3-Year-Old’s Life Saved During Rare Pediatric Case at Rainbow Children’s Hospital

Update: 2025-08-16 05:30 GMT

Bengaluru: In a complex case within paediatric critical care, physicians at Rainbow Children’s Hospital, Bannerghatta Road, have successfully treated a three-year-old boy from Bengaluru who suffered from tuberous sclerosis, refractory seizures, alongside severe Paediatric Acute Respiratory Distress Syndrome (PARDS).

This was one of the most challenging, high-risk cases, where the child’s rare genetic condition demanded specialist, aggressive care and seamless teamwork, testing clinical skill, judgement, and coordination to steer him through a perilous course to recovery.

In India, the prevalence of tuberous sclerosis complex is about 1 in a lakh individuals, and PARDS affects approximately 6% of all patients requiring mechanical ventilation in the Paediatric Intensive Care Unit (PICU). It is also important to note that in severe cases of PARDS, the mortality rate is 32%, which is a significant indicator of the importance of survival in this specific condition.

The 3-year-old boy came to the hospital earlier this year and presented with fever, tachypnea, and profound dyspnea. Due to the acute type 1 respiratory failure, he was put on mechanical ventilation due to PARDS. His condition was further complicated by difficult-to-control seizures requiring high doses of repeated anti-epileptic drugs. Without urgent and aggressive intervention, the risk to life was extremely high.

The child received continuous intensive care and invasive mechanical ventilation in the PICU. Although he was extubated after seven days, he experienced significant respiratory and neurological regression, which necessitated re-intubation four times over six weeks.

He also suffered multiple spontaneous and tension pneumothoraxes - two of which caused peri-cardiac arrest - and recurrent infections including mycoplasma, enterovirus, and adenovirus. ECMO was considered but not performed due to his neurological status and parental decision; instead, he was managed with high-frequency oscillatory ventilation.

This was one of the most challenging cases we have encountered in our PICU,” said Dr. Anupam Jaiswal, PICU Lead Consultant, Rainbow Children’s Hospital, Bannerghatta. “The child faced multiple, simultaneous life-threatening complications, and every decision had to be swift, precise, and personalised.”

Dr. Prakash Vemgal, Director of Paediatrics, Rainbow Children’s Hospital, Bannerghatta, added, “The rarity and severity of his condition meant there was no room for error. His survival and recovery reflect the importance of integrated paediatric critical care, sustained multidisciplinary teamwork, and the trust and cooperation of his family.”

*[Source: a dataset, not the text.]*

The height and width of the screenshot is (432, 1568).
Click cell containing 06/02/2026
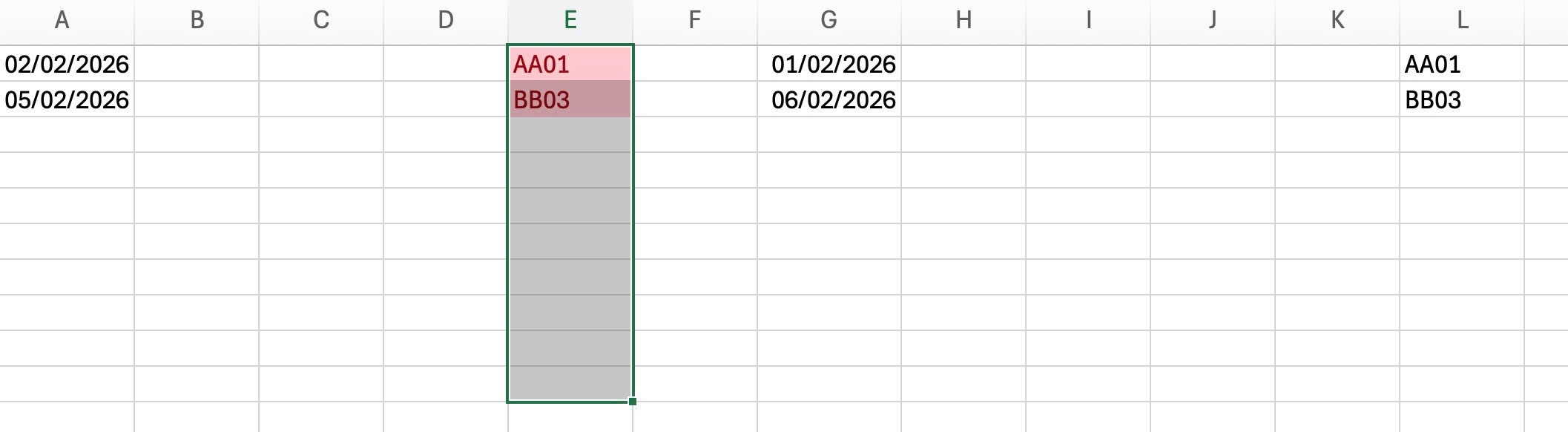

Despite extreme complications like pneumonia, septic shock, and polyneuropathy, the multidisciplinary team - consisting of paediatric intensivists, neurologists, pulmonologists, and ENT specialists - coordinated with the family in close association to sail through every crisis.

The child was discharged a couple of months back and has, since then needed 3 additional hospital admissions over time for ongoing care and device problems for tracheostomy closure. Following the acute crisis, he is on fewer seizure medications, has controlled seizures, breathes and speaks normally, eats and can walk independently in the absence of home ventilation.

The family went through significant emotional burdens and yet chose to work with the medical team, which greatly contributed to this child’s change in health. Today he can live and enjoy an active and social life like his peers, which is a remarkable change from the repeated critical health episodes he was facing.